- **Dataset content**:
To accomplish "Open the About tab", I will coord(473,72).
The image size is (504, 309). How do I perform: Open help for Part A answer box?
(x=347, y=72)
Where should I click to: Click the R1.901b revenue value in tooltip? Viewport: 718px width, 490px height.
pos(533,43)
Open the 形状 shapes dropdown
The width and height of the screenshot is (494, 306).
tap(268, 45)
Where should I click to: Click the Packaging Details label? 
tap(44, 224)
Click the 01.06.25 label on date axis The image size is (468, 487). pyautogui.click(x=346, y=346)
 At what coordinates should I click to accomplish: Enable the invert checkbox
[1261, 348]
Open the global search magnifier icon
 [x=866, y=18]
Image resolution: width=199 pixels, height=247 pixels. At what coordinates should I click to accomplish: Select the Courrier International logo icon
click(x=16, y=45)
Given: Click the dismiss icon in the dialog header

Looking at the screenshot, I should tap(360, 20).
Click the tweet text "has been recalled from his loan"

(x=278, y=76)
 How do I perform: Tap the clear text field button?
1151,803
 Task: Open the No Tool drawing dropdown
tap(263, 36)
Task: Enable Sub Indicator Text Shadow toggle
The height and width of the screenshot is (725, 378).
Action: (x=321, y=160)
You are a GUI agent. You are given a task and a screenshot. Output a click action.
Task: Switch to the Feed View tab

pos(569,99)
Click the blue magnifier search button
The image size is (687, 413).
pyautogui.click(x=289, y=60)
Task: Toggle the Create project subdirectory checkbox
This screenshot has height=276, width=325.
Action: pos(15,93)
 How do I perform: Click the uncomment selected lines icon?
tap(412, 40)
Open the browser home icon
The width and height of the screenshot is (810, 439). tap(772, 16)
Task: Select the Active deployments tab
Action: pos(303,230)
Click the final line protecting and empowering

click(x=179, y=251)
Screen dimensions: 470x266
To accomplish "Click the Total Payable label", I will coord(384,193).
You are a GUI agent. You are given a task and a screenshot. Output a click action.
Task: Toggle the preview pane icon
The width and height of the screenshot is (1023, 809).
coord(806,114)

- **Goal of the exercise**: Each line of the listing is to be output verbatim.

- **Your response**:
To accomplish "Open the About tab", I will coord(473,72).
The image size is (504, 309). How do I perform: Open help for Part A answer box?
(x=347, y=72)
Where should I click to: Click the R1.901b revenue value in tooltip? Viewport: 718px width, 490px height.
pos(533,43)
Open the 形状 shapes dropdown
The width and height of the screenshot is (494, 306).
tap(268, 45)
Where should I click to: Click the Packaging Details label? 
tap(44, 224)
Click the 01.06.25 label on date axis The image size is (468, 487). pyautogui.click(x=346, y=346)
 At what coordinates should I click to accomplish: Enable the invert checkbox
[1261, 348]
Open the global search magnifier icon
 [x=866, y=18]
Image resolution: width=199 pixels, height=247 pixels. At what coordinates should I click to accomplish: Select the Courrier International logo icon
click(x=16, y=45)
Given: Click the dismiss icon in the dialog header

Looking at the screenshot, I should tap(360, 20).
Click the tweet text "has been recalled from his loan"

(x=278, y=76)
 How do I perform: Tap the clear text field button?
1151,803
 Task: Open the No Tool drawing dropdown
tap(263, 36)
Task: Enable Sub Indicator Text Shadow toggle
The height and width of the screenshot is (725, 378).
Action: (x=321, y=160)
You are a GUI agent. You are given a task and a screenshot. Output a click action.
Task: Switch to the Feed View tab

pos(569,99)
Click the blue magnifier search button
The image size is (687, 413).
pyautogui.click(x=289, y=60)
Task: Toggle the Create project subdirectory checkbox
This screenshot has height=276, width=325.
Action: pos(15,93)
 How do I perform: Click the uncomment selected lines icon?
tap(412, 40)
Open the browser home icon
The width and height of the screenshot is (810, 439). tap(772, 16)
Task: Select the Active deployments tab
Action: pos(303,230)
Click the final line protecting and empowering

click(x=179, y=251)
Screen dimensions: 470x266
To accomplish "Click the Total Payable label", I will coord(384,193).
You are a GUI agent. You are given a task and a screenshot. Output a click action.
Task: Toggle the preview pane icon
The width and height of the screenshot is (1023, 809).
coord(806,114)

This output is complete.